As a solo primary care doctor, Melissa Lucarelli, MD, rarely turns down an opportunity to increase her practice’s revenue. But that’s what she did when, in 2015, Medicare introduced its new billing code for chronic care management (CCM).
She certainly welcomed the code’s purpose: reimbursing providers for the time spent managing the care of patients with multiple chronic conditions. But the restrictions attached to use of CPT code 99490—such as obtaining a patient’s written consent to participate, tracking the time spent on each patient and requiring an $8 monthly patient copay—led Lucarelli to conclude that it wasn’t worth the time and effort for a small independent practice such as hers.
“It seemed like a cruel joke,” Lucarelli, a Medical Economics editorial adviser, recalls thinking at the time. “It’s like they were saying, ‘we have this money available but you’re never going to be able to get it.’”
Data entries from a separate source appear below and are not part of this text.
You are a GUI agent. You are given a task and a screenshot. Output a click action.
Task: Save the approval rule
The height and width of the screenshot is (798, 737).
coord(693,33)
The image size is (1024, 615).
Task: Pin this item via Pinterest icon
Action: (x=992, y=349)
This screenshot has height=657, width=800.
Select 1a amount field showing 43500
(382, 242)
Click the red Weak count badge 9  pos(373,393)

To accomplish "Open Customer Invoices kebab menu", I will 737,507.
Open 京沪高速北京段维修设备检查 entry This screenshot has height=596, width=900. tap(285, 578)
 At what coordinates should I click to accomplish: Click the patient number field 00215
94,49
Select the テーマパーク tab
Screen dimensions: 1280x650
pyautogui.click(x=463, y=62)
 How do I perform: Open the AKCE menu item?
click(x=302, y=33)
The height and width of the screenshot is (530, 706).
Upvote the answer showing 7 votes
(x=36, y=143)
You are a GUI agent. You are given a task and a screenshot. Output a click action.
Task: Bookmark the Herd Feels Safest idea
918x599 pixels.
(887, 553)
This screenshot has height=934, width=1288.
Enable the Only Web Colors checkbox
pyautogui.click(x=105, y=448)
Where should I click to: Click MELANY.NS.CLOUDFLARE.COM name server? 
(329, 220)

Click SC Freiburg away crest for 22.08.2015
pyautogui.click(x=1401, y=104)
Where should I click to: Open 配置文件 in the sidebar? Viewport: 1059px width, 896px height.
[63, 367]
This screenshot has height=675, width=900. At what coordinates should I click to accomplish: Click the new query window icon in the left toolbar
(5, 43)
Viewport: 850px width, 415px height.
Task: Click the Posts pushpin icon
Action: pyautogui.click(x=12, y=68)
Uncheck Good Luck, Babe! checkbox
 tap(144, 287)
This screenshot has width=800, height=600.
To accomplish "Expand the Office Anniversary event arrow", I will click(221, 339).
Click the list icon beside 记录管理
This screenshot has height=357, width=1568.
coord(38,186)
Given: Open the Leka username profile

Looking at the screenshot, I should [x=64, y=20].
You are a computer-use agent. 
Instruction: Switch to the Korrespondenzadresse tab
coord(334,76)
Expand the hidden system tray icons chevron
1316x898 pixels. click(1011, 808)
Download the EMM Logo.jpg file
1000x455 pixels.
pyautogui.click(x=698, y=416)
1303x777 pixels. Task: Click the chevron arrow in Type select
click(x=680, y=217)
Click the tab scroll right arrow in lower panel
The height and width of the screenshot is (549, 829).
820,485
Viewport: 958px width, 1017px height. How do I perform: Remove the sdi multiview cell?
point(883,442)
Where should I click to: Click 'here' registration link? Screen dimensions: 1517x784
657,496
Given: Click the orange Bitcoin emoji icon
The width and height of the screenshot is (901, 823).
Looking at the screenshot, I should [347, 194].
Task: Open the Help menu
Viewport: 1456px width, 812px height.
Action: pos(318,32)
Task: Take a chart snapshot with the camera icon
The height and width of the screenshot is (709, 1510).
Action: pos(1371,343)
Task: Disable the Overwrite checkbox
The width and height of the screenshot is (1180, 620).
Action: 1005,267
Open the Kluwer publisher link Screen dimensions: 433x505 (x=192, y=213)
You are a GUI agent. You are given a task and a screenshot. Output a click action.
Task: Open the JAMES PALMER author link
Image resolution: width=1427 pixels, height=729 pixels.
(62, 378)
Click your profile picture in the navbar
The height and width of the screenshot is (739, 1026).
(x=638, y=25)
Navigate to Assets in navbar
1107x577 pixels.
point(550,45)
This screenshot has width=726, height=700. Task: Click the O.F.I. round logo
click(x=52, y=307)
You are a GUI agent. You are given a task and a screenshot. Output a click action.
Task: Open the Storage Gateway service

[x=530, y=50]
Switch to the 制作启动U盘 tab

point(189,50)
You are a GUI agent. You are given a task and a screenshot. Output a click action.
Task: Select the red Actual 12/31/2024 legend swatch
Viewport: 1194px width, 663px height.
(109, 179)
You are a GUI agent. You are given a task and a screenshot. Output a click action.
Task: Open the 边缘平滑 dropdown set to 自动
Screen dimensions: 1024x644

But Medicare subsequently eased some CCM billing requirements—for example, allowing providers to obtain verbal rather than written consent from patients before providing services billed to the code. And it raised the reimbursement amount for the original code and added new ones with the potential for practices to earn even more from providing the services.
Those changes led Lucarelli, at the suggestion of a staff member, to look again at whether billing CCM could be cost-effective. She decided to give it a try.
The results so far have exceeded Lucarelli’s expectations. After less than a year her practice, based in the rural town of Randolph, Wisconsin, is earning about $4,600 per month from providing chronic care management services to 113 Medicare patients. The additional income has enabled her to hire a part-time care manager and to purchase some new equipment and furnishings for the practice.